Zero Risk

This is a phrase that is frequently used by people opposed to mobile phone masts, substations and overhead lines and usually in connection with their children's health.

Is it practicable, reasonable or possible to have zero risk?  Take mobile phones for example.  Many parents who have become alarmed about mobile phone masts take the stance that you don't need to have mobile phones.  It is a technology that we can do without.  Therefore, by not having mobile phones we can have zero risk.  Wrong.

The same parents would ask or demand that you should use your mobile phone to call for an ambulance say if their children were injured.  Under these circumstances there is a risk involved by not having a mobile phone.  How many women drivers with mobile phones now feel safer when they are on their own in their cars?

There are risks involved in having something and risks involved with not having something.  The risks are never zero.  For decades the risks associated with electric, magnetic and electromagnetic fields (EMFs) have been researched to try and quantify them.  It is proving to be impossible.  It is far easier to quantify the risks associated with chemicals than it is for EMFs.

There was a Swedish report that claimed to find an increased Leukaemia risk to children living near high voltage overhead lines.  This caused some concern to parents who took their children to kindergartens near to overhead lines.  Researchers had to quickly point out that to transport children by car to another kindergarten was far more risky than leaving them where they were.

Why do we get into this situation?  It is because we do not qualify risk in everything we do.  We are used to doing certain things that are very risky, but experience has taught us that it is ok.  Ok until we have an accident.  Of course anything that is new can be looked upon with some suspicion because we do not have any personal experience that can be relied upon to make the risk assessment.  Combine this with someone telling you that it is dangerous and it becomes a forgone conclusion that is hard to change.  This is the tactic of the Eco warrior.  They alarm you with stories that you can not verify for yourself.  You are left to make a black or white decision.  You either accept what they say or you don't.  There is no comfortable middle ground.

So what is risk?  Risk can be defined as the gravity of the outcome of an event, times, the probability that it will occur.

Many people travel by car.  The worst outcome is that we have an accident and are killed.  However, we each believe this is unlikely to happen, therefore the perceived risk is low, even though we could die.  This is what risk is to each of us.  It is not just how bad things may be, but how likely they are to happen.  We are more suspicious of things we have no experience of, and readily ignore the real dangers that we are accustomed to.  There is another factor that we take into account.  That is the benefits that we have from ignoring the risks.  Perhaps we do not totally ignore the risks but believe we are managing the risks.

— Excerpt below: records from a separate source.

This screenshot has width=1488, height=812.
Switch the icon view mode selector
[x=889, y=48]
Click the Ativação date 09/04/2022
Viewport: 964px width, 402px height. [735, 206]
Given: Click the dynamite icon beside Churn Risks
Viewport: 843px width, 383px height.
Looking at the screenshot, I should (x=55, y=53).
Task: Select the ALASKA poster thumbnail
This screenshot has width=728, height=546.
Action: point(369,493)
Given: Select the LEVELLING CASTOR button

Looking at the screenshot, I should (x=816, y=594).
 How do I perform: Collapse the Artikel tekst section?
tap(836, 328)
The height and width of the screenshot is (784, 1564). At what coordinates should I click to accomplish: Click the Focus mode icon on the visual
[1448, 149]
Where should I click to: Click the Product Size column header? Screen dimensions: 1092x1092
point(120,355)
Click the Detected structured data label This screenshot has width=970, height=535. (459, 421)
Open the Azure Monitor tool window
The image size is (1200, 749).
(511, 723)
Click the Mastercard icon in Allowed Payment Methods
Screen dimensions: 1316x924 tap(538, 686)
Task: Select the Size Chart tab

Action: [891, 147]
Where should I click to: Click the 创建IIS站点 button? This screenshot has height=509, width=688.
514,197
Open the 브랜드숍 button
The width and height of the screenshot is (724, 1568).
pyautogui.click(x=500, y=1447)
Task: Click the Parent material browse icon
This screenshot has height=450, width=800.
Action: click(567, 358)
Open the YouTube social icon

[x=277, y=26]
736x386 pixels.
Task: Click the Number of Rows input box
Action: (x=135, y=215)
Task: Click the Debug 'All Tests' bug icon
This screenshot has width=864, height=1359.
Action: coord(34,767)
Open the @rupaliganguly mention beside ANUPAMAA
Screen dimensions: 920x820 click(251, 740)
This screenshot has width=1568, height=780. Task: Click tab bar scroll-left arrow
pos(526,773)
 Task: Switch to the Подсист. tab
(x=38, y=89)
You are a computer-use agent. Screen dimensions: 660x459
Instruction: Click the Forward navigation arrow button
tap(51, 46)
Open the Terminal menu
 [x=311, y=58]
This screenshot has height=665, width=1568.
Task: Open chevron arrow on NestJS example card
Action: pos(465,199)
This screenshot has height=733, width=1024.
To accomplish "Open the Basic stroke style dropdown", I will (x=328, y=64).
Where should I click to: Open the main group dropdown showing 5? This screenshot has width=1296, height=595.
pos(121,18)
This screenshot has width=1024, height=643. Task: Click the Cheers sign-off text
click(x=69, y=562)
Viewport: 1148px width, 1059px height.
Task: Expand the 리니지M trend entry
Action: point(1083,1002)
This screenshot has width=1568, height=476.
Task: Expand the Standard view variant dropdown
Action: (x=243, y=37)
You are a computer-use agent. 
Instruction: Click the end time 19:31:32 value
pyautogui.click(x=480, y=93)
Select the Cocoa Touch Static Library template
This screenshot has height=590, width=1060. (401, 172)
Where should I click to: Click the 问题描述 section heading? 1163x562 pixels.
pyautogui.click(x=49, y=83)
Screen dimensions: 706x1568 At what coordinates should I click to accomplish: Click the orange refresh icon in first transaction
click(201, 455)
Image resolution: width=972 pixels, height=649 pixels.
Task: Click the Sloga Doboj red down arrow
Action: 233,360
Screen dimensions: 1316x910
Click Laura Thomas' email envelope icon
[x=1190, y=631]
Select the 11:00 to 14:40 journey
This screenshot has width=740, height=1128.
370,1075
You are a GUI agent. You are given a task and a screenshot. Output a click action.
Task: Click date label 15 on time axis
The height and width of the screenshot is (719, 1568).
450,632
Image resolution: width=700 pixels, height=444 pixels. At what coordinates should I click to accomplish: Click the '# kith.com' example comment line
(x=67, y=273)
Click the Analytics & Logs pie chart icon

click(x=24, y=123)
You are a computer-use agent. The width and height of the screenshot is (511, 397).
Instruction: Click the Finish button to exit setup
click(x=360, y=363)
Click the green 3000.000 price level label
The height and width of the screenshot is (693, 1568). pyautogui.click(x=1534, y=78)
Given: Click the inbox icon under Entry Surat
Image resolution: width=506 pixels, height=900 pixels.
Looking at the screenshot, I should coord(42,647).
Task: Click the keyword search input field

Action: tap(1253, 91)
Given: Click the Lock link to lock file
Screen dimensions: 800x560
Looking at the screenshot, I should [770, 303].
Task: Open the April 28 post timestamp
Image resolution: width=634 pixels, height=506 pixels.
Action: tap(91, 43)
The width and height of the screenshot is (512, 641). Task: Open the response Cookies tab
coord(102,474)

Example, mountain climbers take the risks of injury or even death seriously.  They make each movement carefully yet they would not consider abandoning their sport.  Sadly some are killed but they are replaced by more willing sportspeople.  More mundanely, smokers choose to continue to smoke, even though the risk of cancer is high, the cost is high, the consequence is high.  Where is the benefit, where is the risk management procedures?  This is an example of people ignoring every day risks to the point of believing they are taking no risks.  These same people will be amongst those demanding zero risk strategies.

What are the risks?  IF you take the most pessimistic figures out of the most pessimistic research results then the new technologies appear safer than the everyday risks that we are all happy to ignore.